### TASK PROMPT:
Copy out the whole forum thread about the old box of .22 rounds that failed to fire, word for word.

### EXCERPTED TEXT:
# I bought a box, about the size of a shotgun shell box of 22s



## FarmboyBill (Aug 19, 2005)

They were loose. Had never seen them sold that way before. Loaded my rifle with them, and 6 IN A ROW would not shoot. Ive had the box for around 10yrs now so I dont remember where I got it from. I reloaded the rifle. If any of these 16 dont fire ill give the box away to any of the family who wants it.


----------



## JJ Grandits (Nov 10, 2002)

What were they?
I generally buy Winchester .22's that way and never have a problem.
Now if they were Remington thunderbolt it's understandable.
Worst .22 round out there.


----------



## FarmboyBill (Aug 19, 2005)

Im not sure, so I should take it back what I said about getting them from a box of loose shells. The box is Winchester 555, but I have 2 other plastic boxes with the shells fitted into them, and Im not sure NOW which I got them from


----------



## GREENCOUNTYPETE (Jul 25, 2006)

*in 22lr storage is everything *

I had 2 cases of ammo fired one and 1/2 cases in the first year and had maybe 1-2 duds in 325 rounds in each box less than 1% most of those if rotated 90 degrees would fire on second try. the remaining 1/2 case spend the next calendar year in a wood storage box in the back of my old van. 

the second year that ammo has around 10% failure to fire in multiple guns that all worked just fine with that ammo the year before and worked with other ammo.

so frustrating when nearly every magazine had a dud.

22lr cases are not crimped tight to the bullet because the case grabs the rebated base.

keep 22lr ammo in a climate controlled house or building , vacuum seal it , or pack it in sealed with gasket ammo cans when not humid or add descant packs.


----------



## JJ Grandits (Nov 10, 2002)

Interesting.
I have .22 ammo that is years old (like less than a dollar a box old) that have worked perfectly.


----------



## CKelly78z (Jul 16, 2017)

### INFORMATION SUPPLIED:
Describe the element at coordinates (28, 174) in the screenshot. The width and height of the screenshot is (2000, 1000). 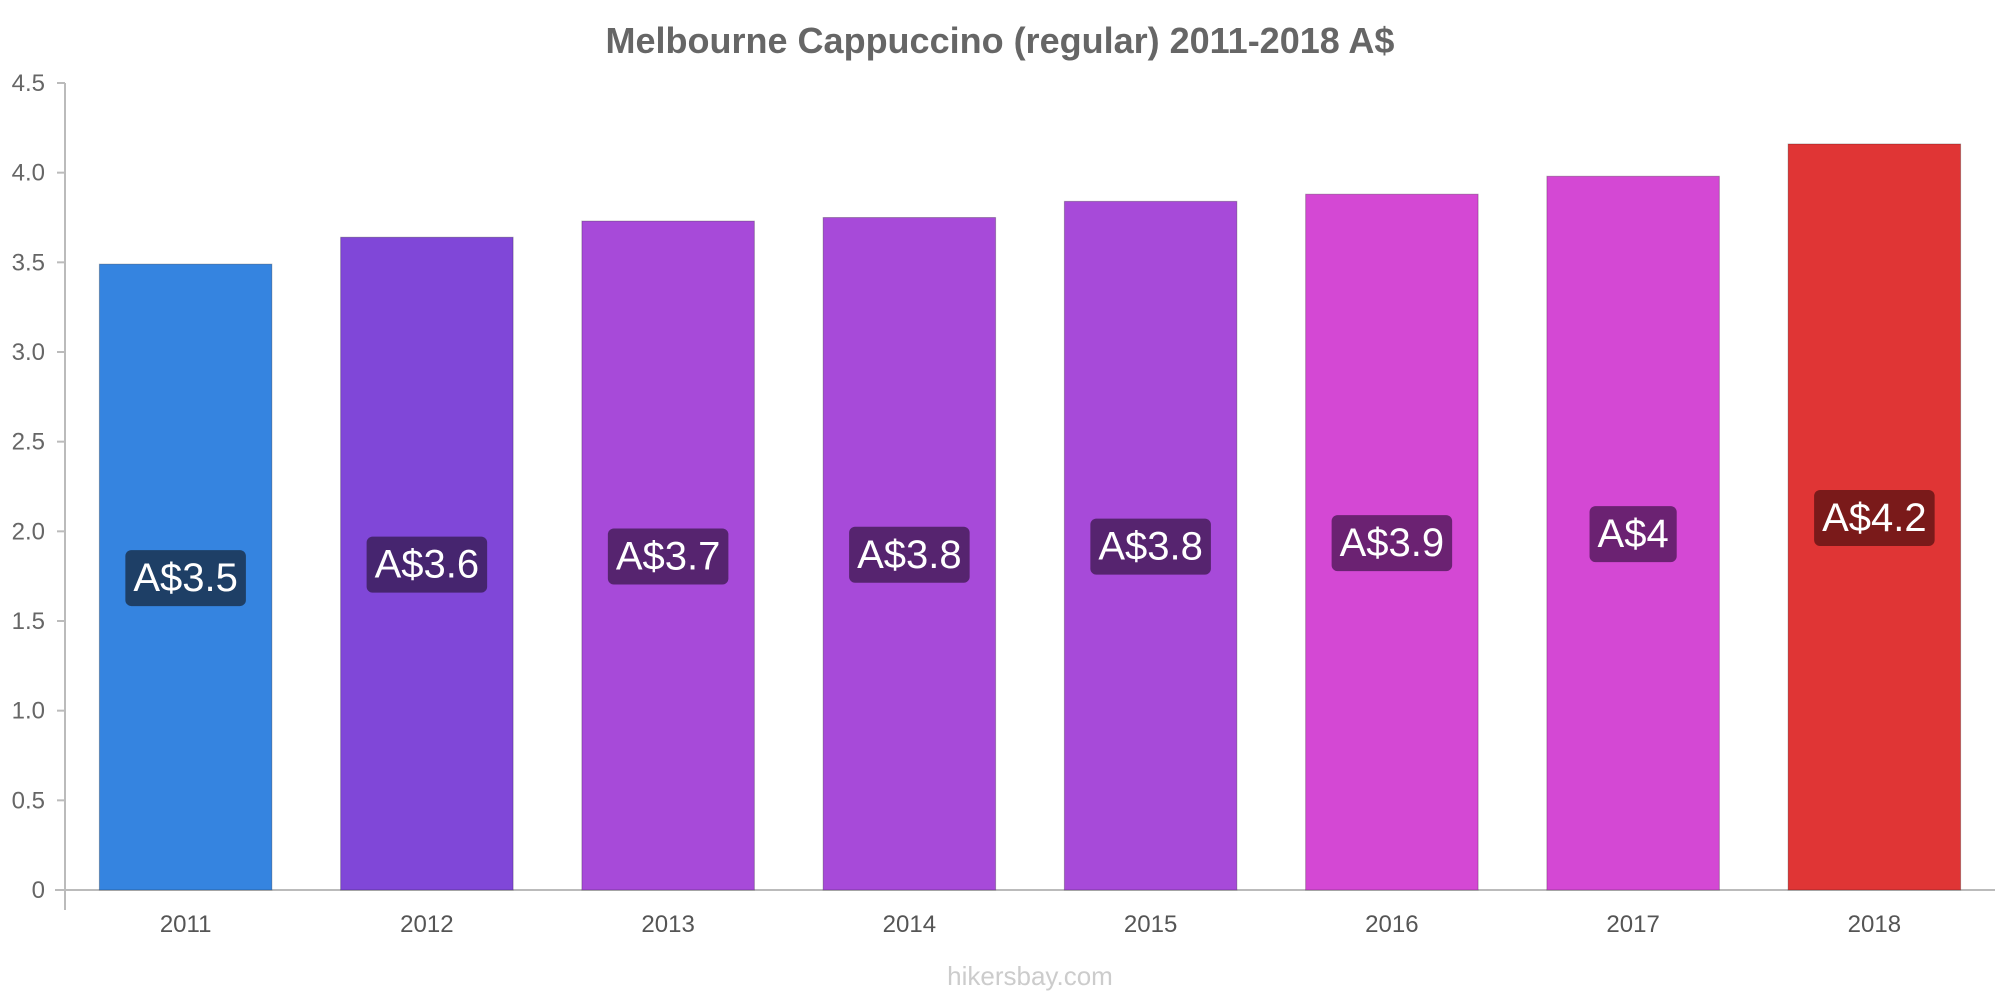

### TASK SOLUTION:
# I bought a box, about the size of a shotgun shell box of 22s



## FarmboyBill (Aug 19, 2005)

They were loose. Had never seen them sold that way before. Loaded my rifle with them, and 6 IN A ROW would not shoot. Ive had the box for around 10yrs now so I dont remember where I got it from. I reloaded the rifle. If any of these 16 dont fire ill give the box away to any of the family who wants it.


----------



## JJ Grandits (Nov 10, 2002)

What were they?
I generally buy Winchester .22's that way and never have a problem.
Now if they were Remington thunderbolt it's understandable.
Worst .22 round out there.


----------



## FarmboyBill (Aug 19, 2005)

Im not sure, so I should take it back what I said about getting them from a box of loose shells. The box is Winchester 555, but I have 2 other plastic boxes with the shells fitted into them, and Im not sure NOW which I got them from


----------



## GREENCOUNTYPETE (Jul 25, 2006)

*in 22lr storage is everything *

I had 2 cases of ammo fired one and 1/2 cases in the first year and had maybe 1-2 duds in 325 rounds in each box less than 1% most of those if rotated 90 degrees would fire on second try. the remaining 1/2 case spend the next calendar year in a wood storage box in the back of my old van. 

the second year that ammo has around 10% failure to fire in multiple guns that all worked just fine with that ammo the year before and worked with other ammo.

so frustrating when nearly every magazine had a dud.

22lr cases are not crimped tight to the bullet because the case grabs the rebated base.

keep 22lr ammo in a climate controlled house or building , vacuum seal it , or pack it in sealed with gasket ammo cans when not humid or add descant packs.


----------



## JJ Grandits (Nov 10, 2002)

Interesting.
I have .22 ammo that is years old (like less than a dollar a box old) that have worked perfectly.


----------



## CKelly78z (Jul 16, 2017)